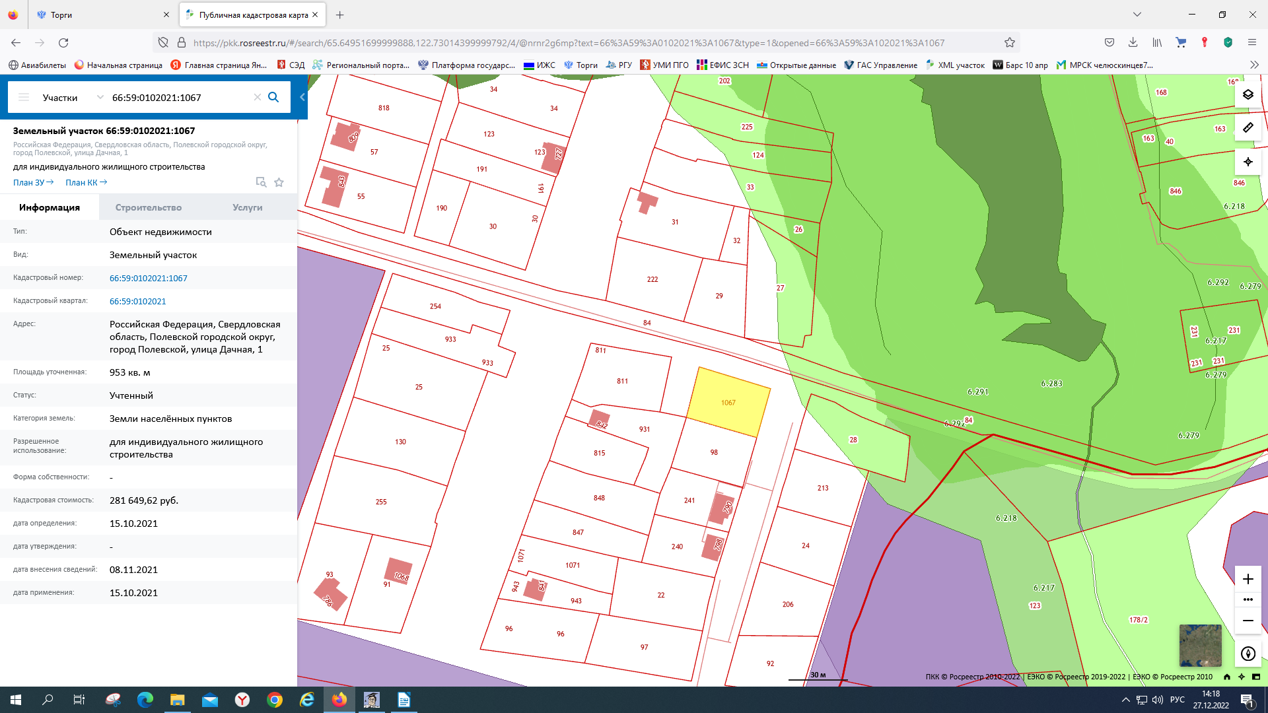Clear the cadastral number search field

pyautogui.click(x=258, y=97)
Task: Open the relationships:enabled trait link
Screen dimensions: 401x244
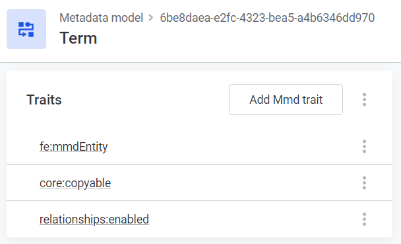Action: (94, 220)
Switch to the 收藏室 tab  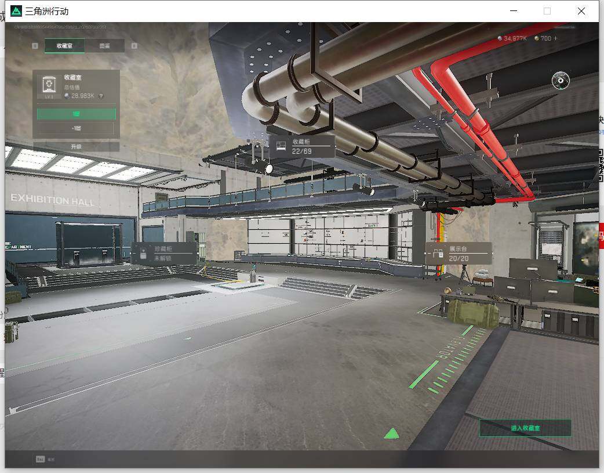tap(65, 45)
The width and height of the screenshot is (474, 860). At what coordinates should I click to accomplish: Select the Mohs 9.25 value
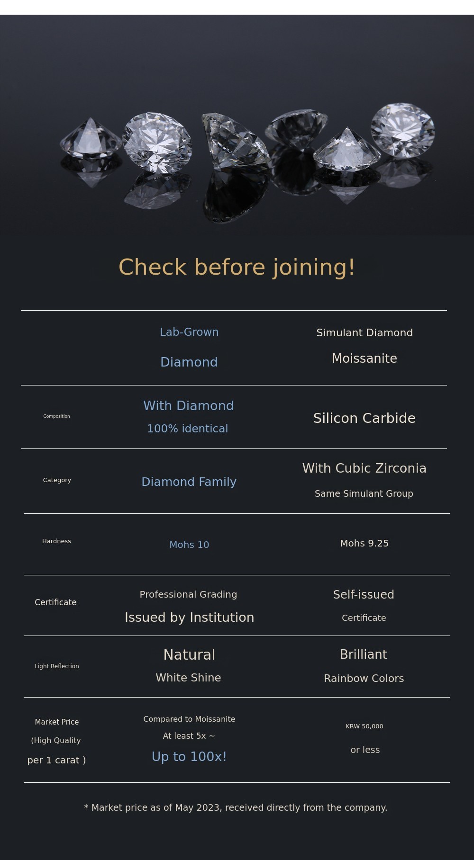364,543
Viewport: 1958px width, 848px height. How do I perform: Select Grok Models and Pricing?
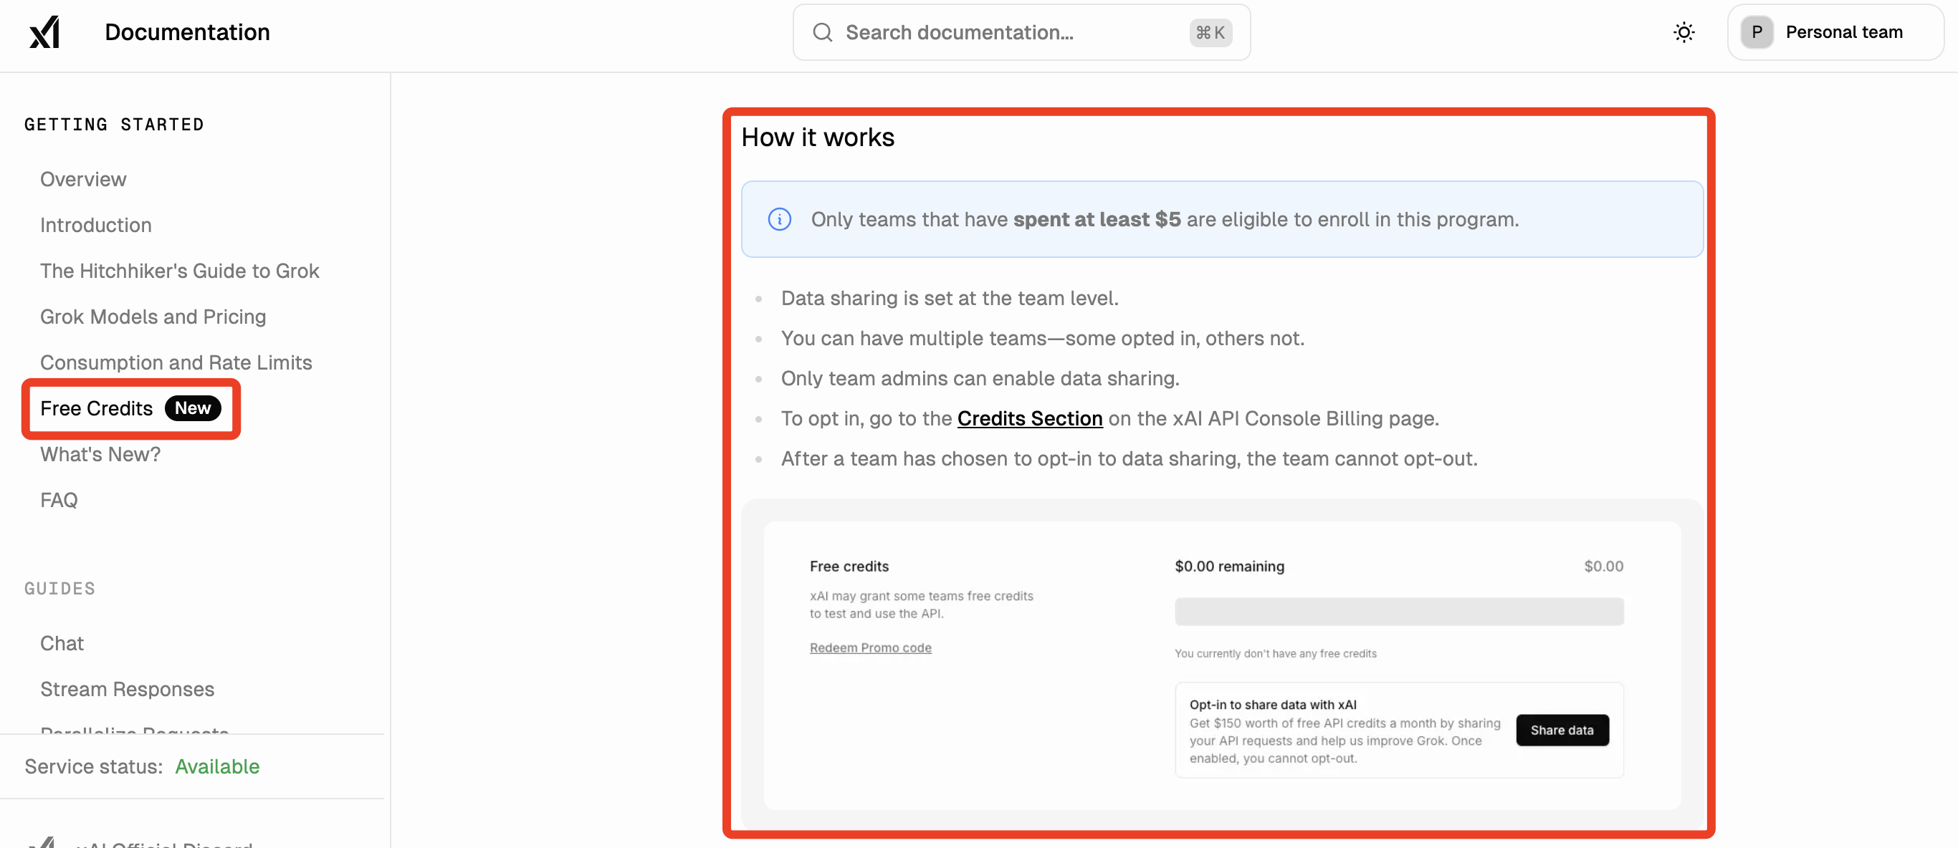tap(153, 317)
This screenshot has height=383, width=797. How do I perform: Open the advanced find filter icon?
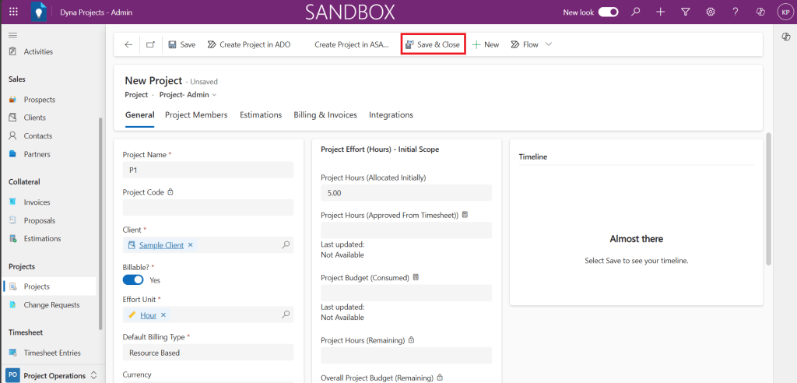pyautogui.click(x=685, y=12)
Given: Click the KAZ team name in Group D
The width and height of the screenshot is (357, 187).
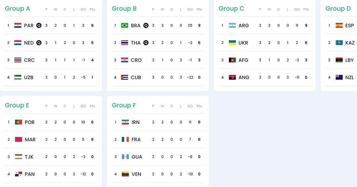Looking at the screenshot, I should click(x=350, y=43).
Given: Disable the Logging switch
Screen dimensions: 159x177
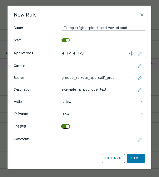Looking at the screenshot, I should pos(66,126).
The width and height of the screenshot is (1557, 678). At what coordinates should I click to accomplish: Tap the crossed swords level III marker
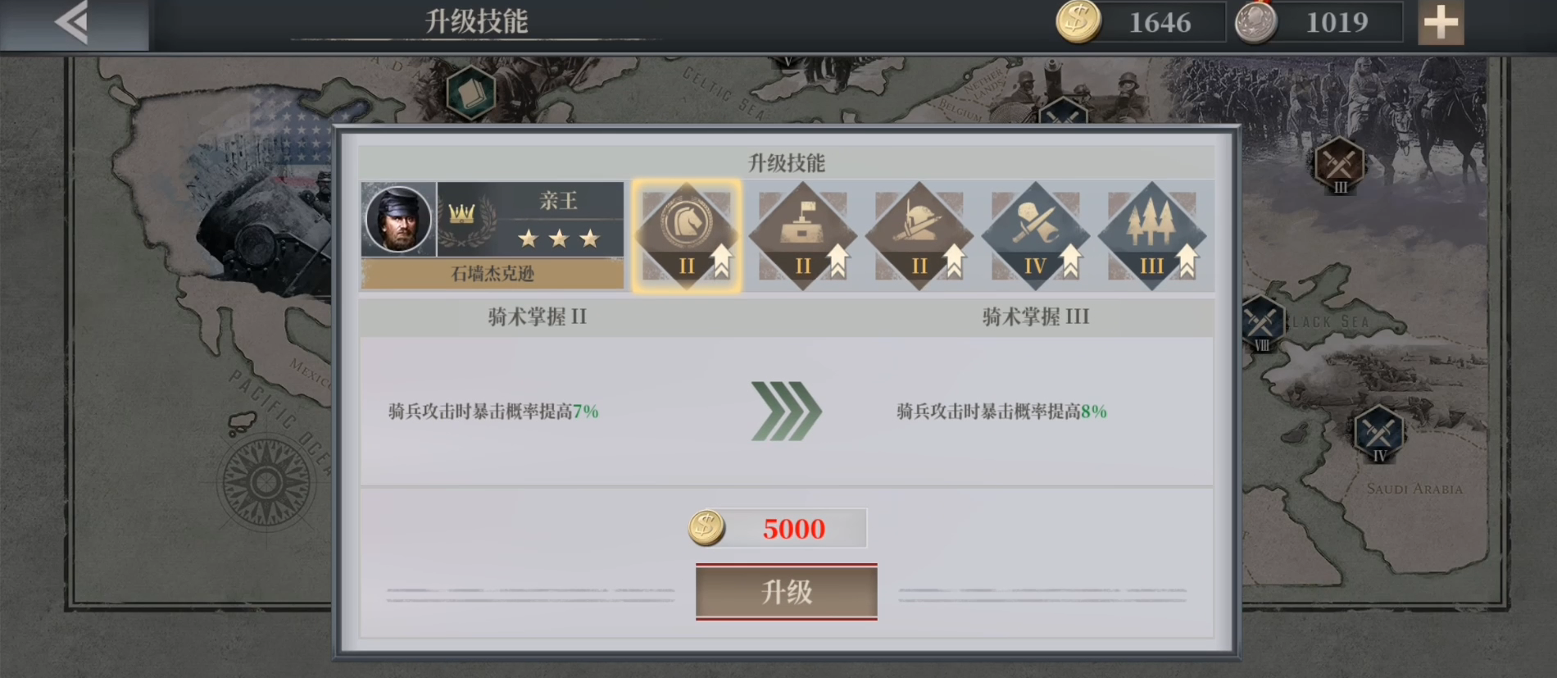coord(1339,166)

_GIVEN TASK_.
In the listing above, what is the passage that opens with the line containing "Viewport: 1958px width, 848px" and closes with the line containing "pyautogui.click(x=685, y=12)"? Copy those lines, both ends included, word for word, and leave out the pictures.

_EXPECTED ANSWER_.
Viewport: 1958px width, 848px height. How do I perform: Select Grok Models and Pricing?
tap(153, 317)
This screenshot has height=383, width=797. How do I perform: Open the advanced find filter icon?
pyautogui.click(x=685, y=12)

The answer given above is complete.